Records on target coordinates
⟨
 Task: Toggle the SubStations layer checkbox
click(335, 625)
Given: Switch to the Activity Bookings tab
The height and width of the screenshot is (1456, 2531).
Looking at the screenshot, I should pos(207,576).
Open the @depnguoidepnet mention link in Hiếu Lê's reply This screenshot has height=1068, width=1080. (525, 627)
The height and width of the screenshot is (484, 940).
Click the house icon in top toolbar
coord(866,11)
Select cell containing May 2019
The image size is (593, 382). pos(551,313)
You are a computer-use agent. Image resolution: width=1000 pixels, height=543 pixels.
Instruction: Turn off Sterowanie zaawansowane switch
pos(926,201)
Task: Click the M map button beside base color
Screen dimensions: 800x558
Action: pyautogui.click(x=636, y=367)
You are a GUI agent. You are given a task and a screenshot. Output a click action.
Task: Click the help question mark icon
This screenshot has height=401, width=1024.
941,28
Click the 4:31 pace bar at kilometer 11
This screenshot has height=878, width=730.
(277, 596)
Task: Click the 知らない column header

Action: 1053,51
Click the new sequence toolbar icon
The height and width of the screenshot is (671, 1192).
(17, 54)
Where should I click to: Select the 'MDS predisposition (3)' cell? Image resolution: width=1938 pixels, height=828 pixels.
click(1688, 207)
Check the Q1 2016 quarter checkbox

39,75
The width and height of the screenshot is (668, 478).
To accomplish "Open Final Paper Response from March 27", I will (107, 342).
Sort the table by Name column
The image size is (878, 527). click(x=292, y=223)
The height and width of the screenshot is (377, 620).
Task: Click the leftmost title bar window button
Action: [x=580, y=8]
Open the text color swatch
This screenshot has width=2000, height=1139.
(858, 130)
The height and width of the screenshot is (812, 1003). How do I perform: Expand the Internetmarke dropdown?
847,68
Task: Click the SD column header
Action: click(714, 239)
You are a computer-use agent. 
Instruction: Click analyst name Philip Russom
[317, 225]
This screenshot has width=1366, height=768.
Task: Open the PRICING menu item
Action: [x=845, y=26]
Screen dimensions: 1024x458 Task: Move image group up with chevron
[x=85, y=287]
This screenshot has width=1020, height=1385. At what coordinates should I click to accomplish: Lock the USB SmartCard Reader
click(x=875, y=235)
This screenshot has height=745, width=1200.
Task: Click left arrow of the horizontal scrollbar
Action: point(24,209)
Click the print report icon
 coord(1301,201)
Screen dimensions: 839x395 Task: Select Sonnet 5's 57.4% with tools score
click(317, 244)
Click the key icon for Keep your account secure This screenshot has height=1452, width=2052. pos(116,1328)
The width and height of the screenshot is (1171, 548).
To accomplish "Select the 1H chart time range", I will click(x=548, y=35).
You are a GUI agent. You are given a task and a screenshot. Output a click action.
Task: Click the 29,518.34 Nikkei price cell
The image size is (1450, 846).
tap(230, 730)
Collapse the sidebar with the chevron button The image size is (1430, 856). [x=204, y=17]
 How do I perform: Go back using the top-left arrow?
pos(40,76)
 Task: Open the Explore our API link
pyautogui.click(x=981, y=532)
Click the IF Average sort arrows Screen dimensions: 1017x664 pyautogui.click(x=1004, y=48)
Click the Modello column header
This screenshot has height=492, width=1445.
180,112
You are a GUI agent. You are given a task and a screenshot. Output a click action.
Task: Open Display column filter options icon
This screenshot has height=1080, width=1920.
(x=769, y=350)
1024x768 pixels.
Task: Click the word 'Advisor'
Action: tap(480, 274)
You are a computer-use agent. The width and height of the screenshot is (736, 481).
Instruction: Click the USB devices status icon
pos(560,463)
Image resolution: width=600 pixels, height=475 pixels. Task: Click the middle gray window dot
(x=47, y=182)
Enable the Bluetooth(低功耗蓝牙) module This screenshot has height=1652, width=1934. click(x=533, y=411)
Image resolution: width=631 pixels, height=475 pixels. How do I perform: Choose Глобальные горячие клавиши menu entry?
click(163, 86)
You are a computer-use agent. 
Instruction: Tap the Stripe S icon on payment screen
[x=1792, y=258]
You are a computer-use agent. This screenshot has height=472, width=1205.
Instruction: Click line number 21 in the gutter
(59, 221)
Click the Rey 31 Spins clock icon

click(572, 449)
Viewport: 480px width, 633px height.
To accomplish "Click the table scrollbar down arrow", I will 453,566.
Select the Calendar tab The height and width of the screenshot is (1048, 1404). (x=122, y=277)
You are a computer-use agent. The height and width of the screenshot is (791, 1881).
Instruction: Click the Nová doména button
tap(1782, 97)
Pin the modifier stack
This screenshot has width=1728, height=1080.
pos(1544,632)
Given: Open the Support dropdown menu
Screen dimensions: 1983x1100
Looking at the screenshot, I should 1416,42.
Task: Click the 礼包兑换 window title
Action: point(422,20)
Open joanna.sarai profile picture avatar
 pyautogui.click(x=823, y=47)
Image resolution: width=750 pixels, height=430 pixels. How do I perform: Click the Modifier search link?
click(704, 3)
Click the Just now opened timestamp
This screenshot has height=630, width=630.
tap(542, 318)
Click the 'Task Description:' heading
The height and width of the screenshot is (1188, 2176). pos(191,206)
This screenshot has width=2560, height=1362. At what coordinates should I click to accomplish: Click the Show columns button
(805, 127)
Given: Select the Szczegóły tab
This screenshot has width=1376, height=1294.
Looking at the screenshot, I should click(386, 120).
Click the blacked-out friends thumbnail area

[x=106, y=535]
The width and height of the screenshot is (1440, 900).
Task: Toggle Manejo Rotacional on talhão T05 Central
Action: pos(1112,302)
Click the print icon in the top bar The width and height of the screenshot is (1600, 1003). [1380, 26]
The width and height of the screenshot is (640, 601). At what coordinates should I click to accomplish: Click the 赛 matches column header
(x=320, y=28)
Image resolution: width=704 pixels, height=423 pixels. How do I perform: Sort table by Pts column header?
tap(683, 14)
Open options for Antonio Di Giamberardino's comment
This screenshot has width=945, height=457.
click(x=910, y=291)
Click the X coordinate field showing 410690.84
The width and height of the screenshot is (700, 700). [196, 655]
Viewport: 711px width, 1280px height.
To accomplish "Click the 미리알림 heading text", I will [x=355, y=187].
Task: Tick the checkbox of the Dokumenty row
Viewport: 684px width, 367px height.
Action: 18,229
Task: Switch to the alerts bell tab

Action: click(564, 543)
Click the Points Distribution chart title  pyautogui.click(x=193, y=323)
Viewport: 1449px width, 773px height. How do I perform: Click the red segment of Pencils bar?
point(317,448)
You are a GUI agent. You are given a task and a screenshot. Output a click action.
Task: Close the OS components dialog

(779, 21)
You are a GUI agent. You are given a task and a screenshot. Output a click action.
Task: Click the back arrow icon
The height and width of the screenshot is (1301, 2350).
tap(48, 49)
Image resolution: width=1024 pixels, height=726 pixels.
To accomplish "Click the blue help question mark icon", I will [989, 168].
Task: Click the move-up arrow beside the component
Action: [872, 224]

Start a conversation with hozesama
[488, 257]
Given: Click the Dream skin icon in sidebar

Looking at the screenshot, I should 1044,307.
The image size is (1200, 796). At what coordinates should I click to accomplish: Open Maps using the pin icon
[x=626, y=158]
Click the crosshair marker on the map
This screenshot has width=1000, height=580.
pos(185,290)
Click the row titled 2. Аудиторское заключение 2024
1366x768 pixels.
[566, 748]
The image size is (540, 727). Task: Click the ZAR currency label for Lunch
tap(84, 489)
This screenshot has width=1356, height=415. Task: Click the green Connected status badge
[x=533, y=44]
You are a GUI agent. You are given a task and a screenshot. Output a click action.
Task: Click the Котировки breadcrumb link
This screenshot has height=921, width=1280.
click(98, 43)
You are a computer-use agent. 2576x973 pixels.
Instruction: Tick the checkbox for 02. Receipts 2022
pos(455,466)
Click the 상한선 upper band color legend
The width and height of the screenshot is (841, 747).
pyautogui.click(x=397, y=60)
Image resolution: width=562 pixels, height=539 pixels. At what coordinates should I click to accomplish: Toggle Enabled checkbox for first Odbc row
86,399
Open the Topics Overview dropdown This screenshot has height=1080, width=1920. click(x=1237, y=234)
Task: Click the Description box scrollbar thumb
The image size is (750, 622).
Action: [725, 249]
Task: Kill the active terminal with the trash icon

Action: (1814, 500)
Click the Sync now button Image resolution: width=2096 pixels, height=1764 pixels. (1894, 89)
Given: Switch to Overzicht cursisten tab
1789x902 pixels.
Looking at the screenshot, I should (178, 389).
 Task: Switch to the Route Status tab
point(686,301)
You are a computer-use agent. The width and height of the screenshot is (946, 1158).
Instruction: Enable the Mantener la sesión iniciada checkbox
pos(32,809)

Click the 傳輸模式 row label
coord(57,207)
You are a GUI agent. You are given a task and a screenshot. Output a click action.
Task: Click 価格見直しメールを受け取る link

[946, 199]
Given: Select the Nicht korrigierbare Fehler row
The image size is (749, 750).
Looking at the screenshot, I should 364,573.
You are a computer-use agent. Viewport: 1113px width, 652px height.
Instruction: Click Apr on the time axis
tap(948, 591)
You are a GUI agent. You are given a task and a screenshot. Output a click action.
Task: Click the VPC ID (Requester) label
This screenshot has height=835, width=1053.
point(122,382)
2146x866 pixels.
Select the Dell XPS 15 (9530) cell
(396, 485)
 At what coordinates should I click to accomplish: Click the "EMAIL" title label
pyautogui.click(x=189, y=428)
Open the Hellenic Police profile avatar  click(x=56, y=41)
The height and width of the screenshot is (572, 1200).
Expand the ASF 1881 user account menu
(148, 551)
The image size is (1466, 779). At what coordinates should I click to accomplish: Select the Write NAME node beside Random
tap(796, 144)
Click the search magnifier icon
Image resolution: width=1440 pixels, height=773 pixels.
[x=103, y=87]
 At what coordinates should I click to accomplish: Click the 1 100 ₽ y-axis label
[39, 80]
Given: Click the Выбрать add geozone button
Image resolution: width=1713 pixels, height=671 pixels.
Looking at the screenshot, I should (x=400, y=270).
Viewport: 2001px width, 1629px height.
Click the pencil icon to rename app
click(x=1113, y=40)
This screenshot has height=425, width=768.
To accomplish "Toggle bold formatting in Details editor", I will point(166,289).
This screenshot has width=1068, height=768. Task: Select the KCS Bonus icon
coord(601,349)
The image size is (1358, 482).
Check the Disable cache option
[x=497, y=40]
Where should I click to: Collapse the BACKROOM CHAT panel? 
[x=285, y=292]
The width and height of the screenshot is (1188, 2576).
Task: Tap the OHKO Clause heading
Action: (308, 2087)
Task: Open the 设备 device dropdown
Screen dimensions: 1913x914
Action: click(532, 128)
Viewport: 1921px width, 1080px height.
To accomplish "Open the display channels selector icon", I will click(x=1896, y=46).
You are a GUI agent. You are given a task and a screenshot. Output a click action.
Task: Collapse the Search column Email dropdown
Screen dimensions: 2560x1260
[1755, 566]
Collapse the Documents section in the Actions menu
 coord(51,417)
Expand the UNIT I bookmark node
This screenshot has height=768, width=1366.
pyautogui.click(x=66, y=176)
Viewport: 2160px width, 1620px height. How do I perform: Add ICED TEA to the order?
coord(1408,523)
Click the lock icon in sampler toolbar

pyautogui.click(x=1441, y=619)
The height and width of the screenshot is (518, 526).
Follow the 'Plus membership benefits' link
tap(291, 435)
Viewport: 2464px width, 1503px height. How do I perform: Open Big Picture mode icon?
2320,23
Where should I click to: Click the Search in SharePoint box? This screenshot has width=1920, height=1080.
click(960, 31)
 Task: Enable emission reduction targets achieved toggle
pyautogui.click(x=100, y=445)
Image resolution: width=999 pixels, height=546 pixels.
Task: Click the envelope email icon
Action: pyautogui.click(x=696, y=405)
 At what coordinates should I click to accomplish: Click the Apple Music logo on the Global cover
⟩
Can you copy out, word for word, the lines of the records from the one containing "Click the new sequence toolbar icon" through the one containing "will (107, 342).", including both of those lines?

** Output of the exercise **
Click the new sequence toolbar icon
The height and width of the screenshot is (671, 1192).
(17, 54)
Where should I click to: Select the 'MDS predisposition (3)' cell? Image resolution: width=1938 pixels, height=828 pixels.
click(1688, 207)
Check the Q1 2016 quarter checkbox

39,75
The width and height of the screenshot is (668, 478).
To accomplish "Open Final Paper Response from March 27", I will (107, 342).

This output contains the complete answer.